Au vu de l'ensemble des circonstances, et en tenant compte des art. 84, 2ème phrase RTFMC et 23 LaCC, les dépens fixés par le Tribunal à 500 fr., paraissent trop faibles. Le chiffre 5 du dispositif du jugement querellé sera donc annulé et le montant des dépens de première instance sera fixé à 2'500 fr., débours et TVA compris.

3. L'intimé succombe dans la mesure où il a conclu au rejet du recours. La recourante n'obtient toutefois que partiellement gain de cause puisqu'elle n'obtient qu'une fraction du montant de 8'000 fr. qu'elle réclamait.

Au vu de ces circonstances, les frais judiciaires de recours, arrêtés à 500 fr. (art. 26 et 38 RTFMC), seront mis à la charge des parties à parts égales et compensés avec l'avance fournie, qui reste acquise à l'Etat (art. 111 al. 1 CPC). La recourante et l'intimé seront condamnés à verser aux Services financiers du Pouvoir judiciaire les sommes de, respectivement, 100 et 250 fr.

Chaque partie assumera par ailleurs ses propres dépens de recours.

* * * * *


PAR CES MOTIFS,
La Chambre civile :

A la forme :

Déclare recevable le recours interjeté par A______ contre le jugement JTPI/11329/2015 rendu le 29 septembre 2015 par le Tribunal de première instance dans la cause C/4151/2015-10 SFC.

Au fond :

Admet ce recours et annule le ch. 5 du dispositif du jugement attaqué.

Statuant à nouveau :

Condamne B______ à verser à A______ la somme de 2'500 fr., débours et TVA compris, à titre de dépens.

Déboute les parties de toutes autres conclusions.

Sur les frais :

Arrête les frais judiciaires de recours à 500 fr., les met à la charge d'B______ et A______ à parts égales et les compense avec l'avance fournie, qui reste acquise à l'Etat.
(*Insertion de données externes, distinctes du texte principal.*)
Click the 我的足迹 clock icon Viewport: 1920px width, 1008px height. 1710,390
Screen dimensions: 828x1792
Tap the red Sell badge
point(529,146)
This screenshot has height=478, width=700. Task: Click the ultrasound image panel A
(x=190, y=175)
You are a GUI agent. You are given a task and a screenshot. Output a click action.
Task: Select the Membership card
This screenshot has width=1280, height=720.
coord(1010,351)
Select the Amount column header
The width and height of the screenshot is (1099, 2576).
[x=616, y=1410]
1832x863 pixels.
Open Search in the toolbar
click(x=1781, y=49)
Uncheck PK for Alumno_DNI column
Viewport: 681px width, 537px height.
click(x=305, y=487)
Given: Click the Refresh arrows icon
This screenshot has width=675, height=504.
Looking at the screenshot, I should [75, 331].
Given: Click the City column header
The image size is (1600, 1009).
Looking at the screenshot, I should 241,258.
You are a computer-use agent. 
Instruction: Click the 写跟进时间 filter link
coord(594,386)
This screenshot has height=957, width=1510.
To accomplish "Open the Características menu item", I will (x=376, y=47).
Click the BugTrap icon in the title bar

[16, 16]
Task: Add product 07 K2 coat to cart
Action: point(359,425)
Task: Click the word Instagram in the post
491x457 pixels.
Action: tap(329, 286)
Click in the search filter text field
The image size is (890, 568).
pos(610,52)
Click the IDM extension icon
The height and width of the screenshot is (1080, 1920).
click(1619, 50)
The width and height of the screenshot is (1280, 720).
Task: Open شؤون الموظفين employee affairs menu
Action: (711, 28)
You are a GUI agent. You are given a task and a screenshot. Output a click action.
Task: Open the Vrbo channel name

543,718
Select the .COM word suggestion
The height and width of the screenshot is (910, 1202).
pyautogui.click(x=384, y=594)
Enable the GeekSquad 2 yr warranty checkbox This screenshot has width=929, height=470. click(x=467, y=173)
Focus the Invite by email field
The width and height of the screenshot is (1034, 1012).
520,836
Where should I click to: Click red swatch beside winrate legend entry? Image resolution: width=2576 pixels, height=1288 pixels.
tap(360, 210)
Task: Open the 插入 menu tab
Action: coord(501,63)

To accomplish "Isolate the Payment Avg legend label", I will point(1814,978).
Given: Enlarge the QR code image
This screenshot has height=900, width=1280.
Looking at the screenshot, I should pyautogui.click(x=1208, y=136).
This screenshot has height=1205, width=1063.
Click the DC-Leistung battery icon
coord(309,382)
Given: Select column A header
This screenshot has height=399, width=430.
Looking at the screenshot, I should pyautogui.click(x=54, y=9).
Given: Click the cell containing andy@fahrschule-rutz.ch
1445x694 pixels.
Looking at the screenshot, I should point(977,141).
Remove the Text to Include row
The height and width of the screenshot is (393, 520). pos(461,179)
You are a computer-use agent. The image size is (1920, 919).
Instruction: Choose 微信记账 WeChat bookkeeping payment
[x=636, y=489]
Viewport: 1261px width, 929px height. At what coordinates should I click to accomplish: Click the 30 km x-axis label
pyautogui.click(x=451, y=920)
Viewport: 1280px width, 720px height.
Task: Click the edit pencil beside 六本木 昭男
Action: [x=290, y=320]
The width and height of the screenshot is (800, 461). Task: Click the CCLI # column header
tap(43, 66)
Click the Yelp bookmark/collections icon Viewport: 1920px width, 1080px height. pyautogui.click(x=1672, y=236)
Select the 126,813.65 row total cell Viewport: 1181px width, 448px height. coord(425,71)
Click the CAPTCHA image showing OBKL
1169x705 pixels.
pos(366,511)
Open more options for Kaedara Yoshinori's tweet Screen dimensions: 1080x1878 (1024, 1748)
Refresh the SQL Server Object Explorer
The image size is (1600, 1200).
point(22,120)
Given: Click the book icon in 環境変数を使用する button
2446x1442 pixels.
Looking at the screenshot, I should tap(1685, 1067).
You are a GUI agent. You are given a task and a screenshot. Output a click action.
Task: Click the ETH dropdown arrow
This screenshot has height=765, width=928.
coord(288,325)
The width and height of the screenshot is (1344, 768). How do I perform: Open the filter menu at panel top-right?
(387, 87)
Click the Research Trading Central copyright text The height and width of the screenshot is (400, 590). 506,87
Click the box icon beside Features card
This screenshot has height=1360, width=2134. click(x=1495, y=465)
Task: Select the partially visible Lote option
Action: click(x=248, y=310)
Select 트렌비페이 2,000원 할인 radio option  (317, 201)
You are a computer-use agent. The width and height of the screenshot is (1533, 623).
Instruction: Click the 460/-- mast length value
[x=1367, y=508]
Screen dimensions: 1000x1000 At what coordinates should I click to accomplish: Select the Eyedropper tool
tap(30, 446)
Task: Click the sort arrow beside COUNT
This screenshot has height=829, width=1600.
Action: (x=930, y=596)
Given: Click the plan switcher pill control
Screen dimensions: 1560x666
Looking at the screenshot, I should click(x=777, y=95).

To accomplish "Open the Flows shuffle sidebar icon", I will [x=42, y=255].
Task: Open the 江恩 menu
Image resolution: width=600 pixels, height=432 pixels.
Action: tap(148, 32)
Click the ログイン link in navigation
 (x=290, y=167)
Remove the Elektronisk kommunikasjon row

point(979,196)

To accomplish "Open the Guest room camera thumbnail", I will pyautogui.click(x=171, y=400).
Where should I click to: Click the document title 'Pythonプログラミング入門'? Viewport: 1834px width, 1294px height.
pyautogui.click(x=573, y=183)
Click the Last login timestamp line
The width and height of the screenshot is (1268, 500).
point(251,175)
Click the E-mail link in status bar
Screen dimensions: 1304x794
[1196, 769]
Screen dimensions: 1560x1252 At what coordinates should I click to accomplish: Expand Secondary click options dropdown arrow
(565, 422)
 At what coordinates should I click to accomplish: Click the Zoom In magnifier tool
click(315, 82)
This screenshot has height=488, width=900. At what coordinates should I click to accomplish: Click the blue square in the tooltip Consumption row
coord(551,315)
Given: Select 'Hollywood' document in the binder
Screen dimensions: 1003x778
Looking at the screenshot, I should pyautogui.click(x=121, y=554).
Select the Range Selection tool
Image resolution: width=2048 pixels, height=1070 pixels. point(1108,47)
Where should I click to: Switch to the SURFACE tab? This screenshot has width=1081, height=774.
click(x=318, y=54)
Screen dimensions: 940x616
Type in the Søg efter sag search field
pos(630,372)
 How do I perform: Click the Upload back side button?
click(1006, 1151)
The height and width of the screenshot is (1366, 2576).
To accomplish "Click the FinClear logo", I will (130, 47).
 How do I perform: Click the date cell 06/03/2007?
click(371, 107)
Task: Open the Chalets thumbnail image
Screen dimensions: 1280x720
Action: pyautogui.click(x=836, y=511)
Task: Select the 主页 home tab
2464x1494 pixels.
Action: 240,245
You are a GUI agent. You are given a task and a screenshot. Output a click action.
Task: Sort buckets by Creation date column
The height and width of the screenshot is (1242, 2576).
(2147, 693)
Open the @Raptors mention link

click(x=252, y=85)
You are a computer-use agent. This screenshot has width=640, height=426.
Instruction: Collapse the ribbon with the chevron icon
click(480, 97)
Condamne A______ à verser la somme de 100 fr. aux Services financiers du Pouvoir judiciaire.

Condamne B______ à verser la somme de 250 fr. aux Services financiers du Pouvoir judiciaire.

Dit que chaque partie assume ses propres dépens de recours.

Siégeant :

Monsieur Laurent RIEBEN, président; Madame Pauline ERARD et Madame Fabienne GEISINGER-MARIÉTHOZ, juges; Madame Céline FERREIRA, greffière.

 

Le président :

Laurent RIEBEN

 

La greffière :

Céline FERREIRA

 

 

 

 

 

Indication des voies de recours :

 

Conformément aux art. 113 ss de la loi fédérale sur le Tribunal fédéral du 17 juin 2005 (LTF;
RS 173.110), le présent arrêt peut être porté dans les trente jours qui suivent sa notification avec expédition complète (art. 100 al. 1 LTF) par-devant le Tribunal fédéral par la voie du recours constitutionnel subsidiaire.

 

Le recours doit être adressé au Tribunal fédéral, 1000 Lausanne 14.

 

Valeur litigieuse des conclusions pécuniaires au sens de la LTF inférieure à 30'000 fr.